All these settings we specify in a MTLSamplerDescriptor then use that to create the MTLSamplerState.

Creating a new sampler state

let samplerDescriptor = MTLSamplerDescriptor()
samplerDescriptor.normalizedCoordinates = true
samplerDescriptor.minFilter = .linear
samplerDescriptor.magFilter = .linear
samplerDescriptor.mipFilter = .linear
guard let sampler = device.makeSamplerState(descriptor: samplerDescriptor) else {
  return
}

You will want to keep the MTLSamplerState object around as long as you need the MTLTextureInstance. You can also use the same sampler with multiple textures if they all have the same settings.

Once you have the sampler state, you will want to pass both the texture and the sampler to the fragment shader, using your MTLRenderPassEncoder instance:

encoder.setFragmentTexture(texture, index: 0)
encoder.setFragmentSamplerState(sampler, index: 0)

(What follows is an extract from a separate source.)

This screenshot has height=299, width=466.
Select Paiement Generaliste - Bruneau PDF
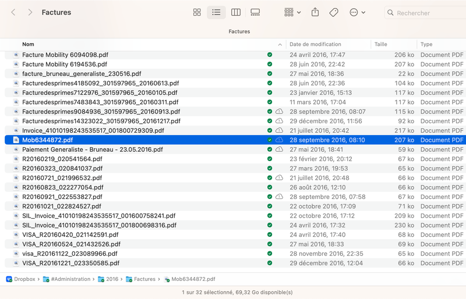[x=92, y=150]
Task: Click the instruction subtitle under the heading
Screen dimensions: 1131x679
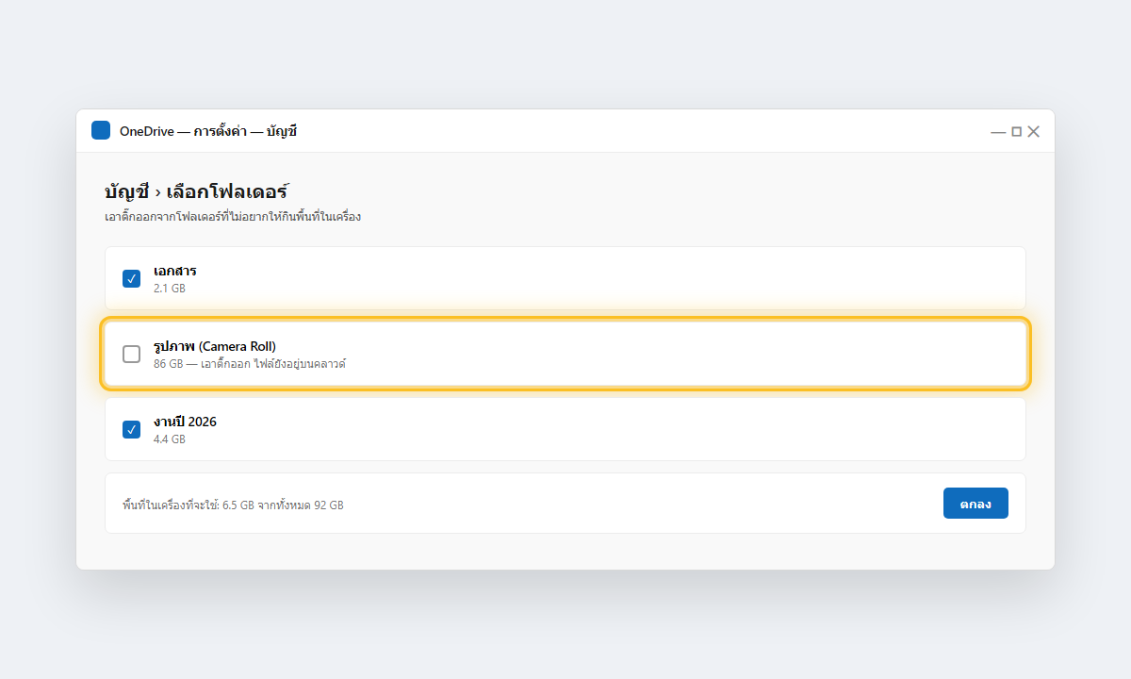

Here we bind both the texture and sampler to slots 0, then in the fragment shader you can access them both to choose a pixel value e.g.

Example fragment shader in Metal Shader Language

fragment float4 texture_fragment( (1)
  VertexOut fragIn [[stage_in]], (2)
  texture2d<float, access::sample> diffuseTexture [[texture(0)]], (3)
  sampler diffuseSampler [[sampler(0)]]) { (4)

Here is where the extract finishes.